» Your task: Retype every line from the one containing "The width and height of the screenshot is (418, 418)." through the last line of the records below, both included; leave out the pictures.

[Stored data entries]
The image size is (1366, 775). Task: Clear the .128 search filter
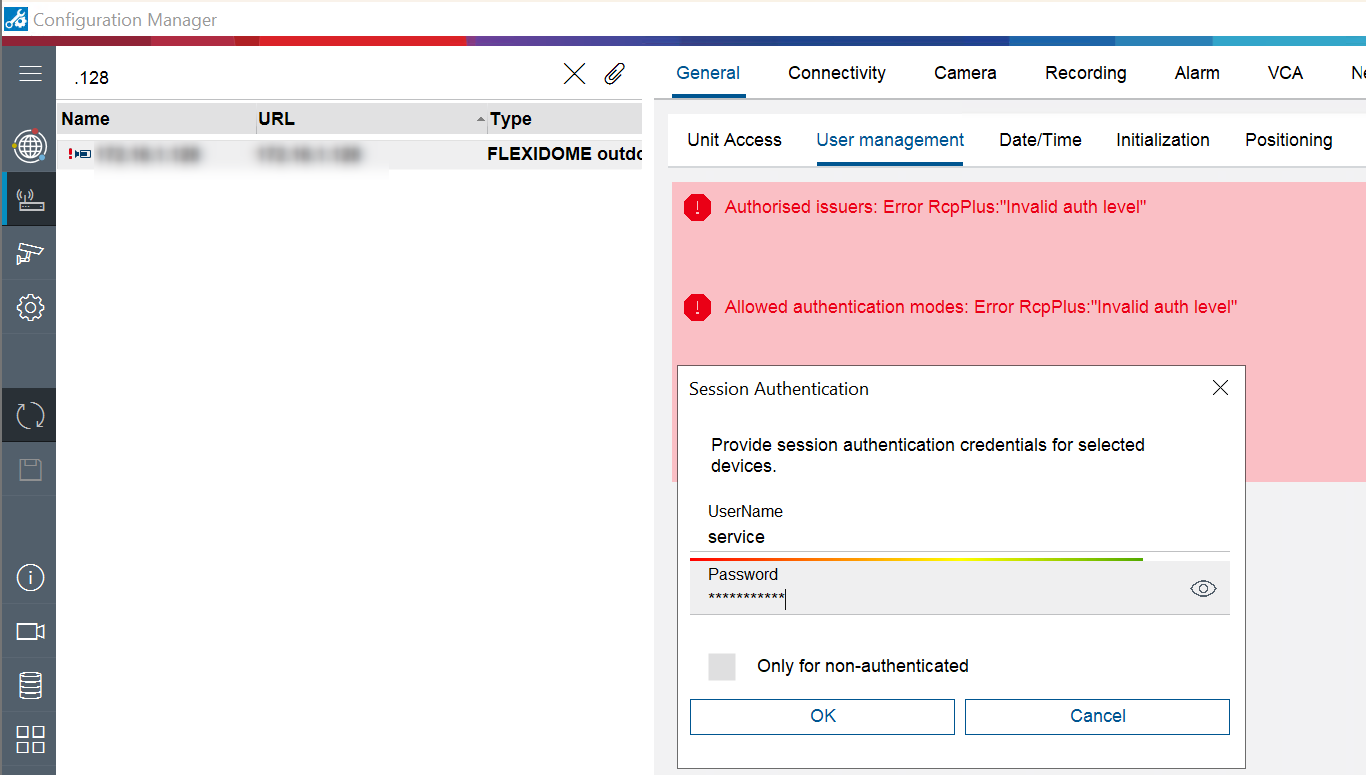click(x=574, y=74)
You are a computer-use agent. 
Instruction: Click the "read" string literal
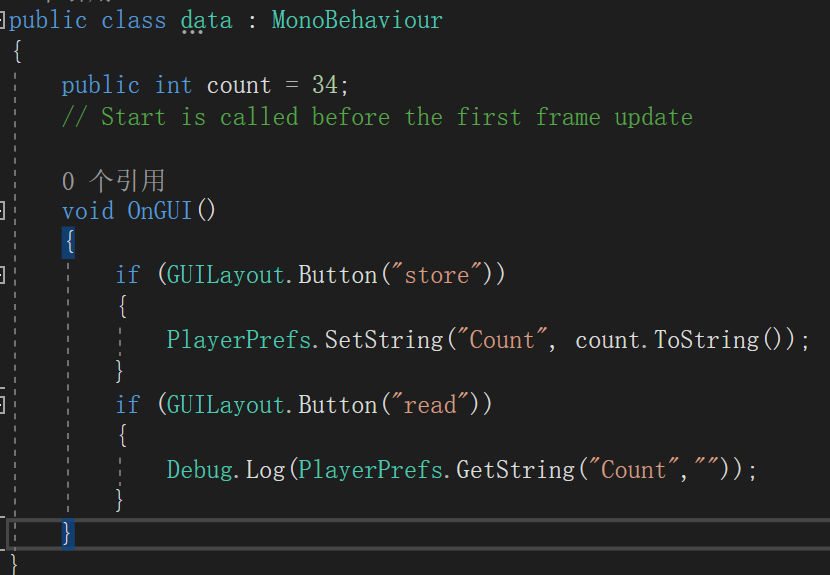[430, 405]
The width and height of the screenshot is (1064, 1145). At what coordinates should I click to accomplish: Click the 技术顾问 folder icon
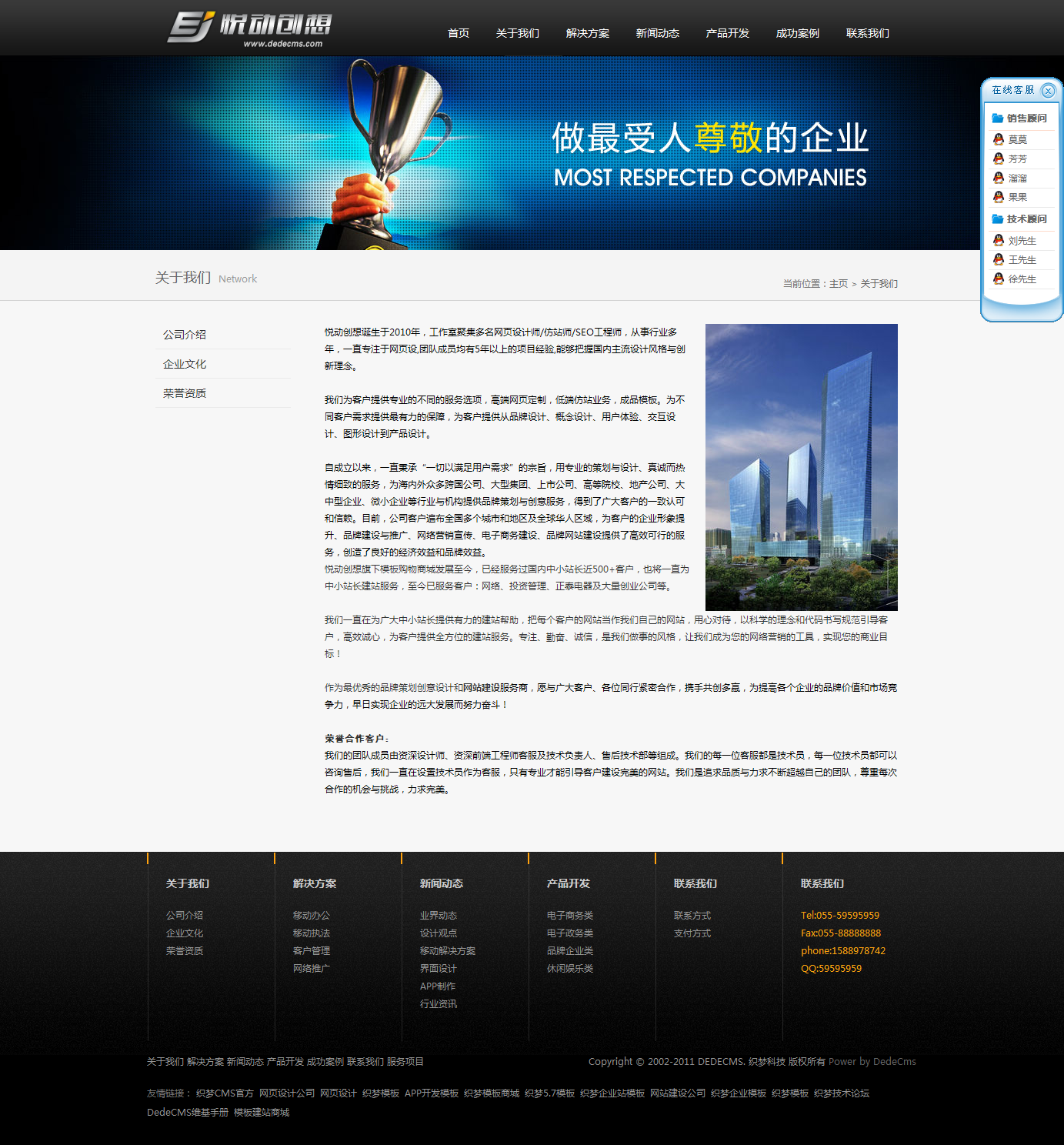[998, 219]
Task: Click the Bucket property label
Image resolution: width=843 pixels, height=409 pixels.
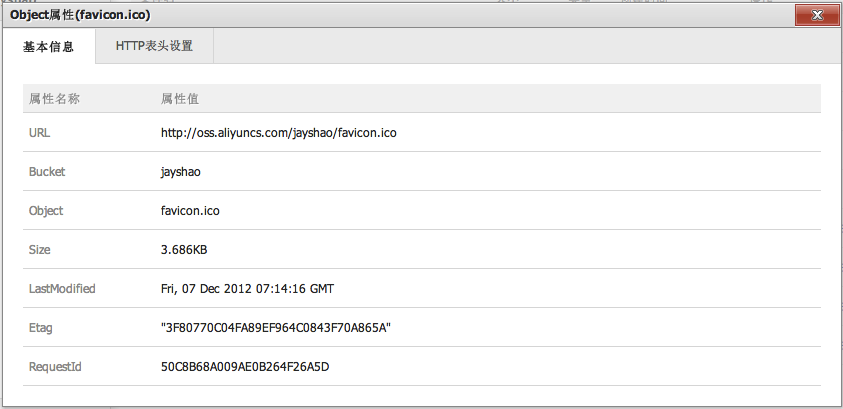Action: [x=47, y=172]
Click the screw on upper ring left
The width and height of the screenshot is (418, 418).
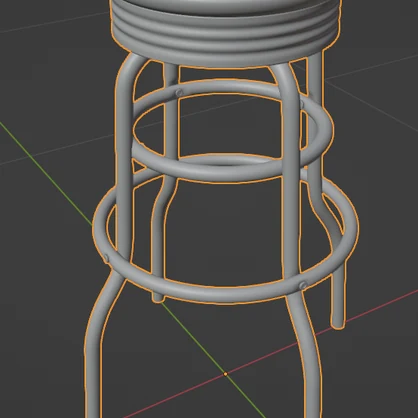tap(179, 93)
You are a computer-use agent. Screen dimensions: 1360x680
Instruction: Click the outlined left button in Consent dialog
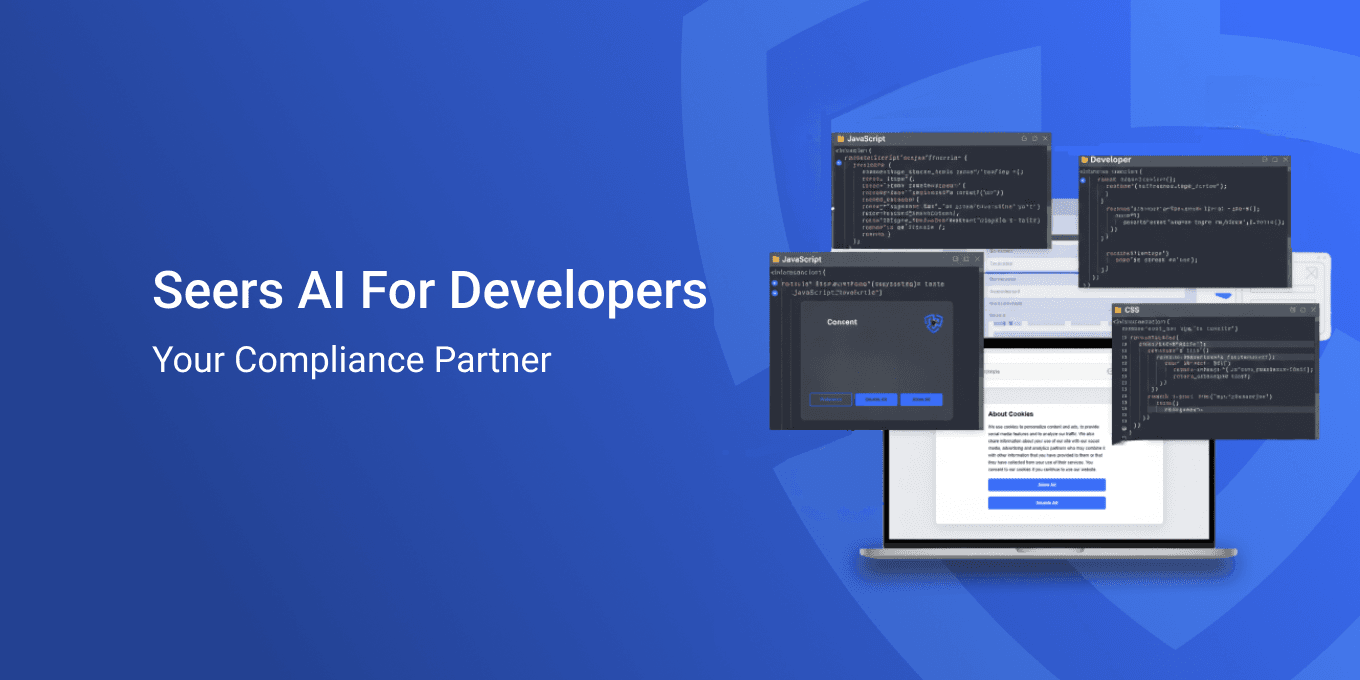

» Answer section:
The width and height of the screenshot is (418, 418).
tap(179, 93)
You are a computer-use agent. Screen dimensions: 1360x680
Instruction: Click the outlined left button in Consent dialog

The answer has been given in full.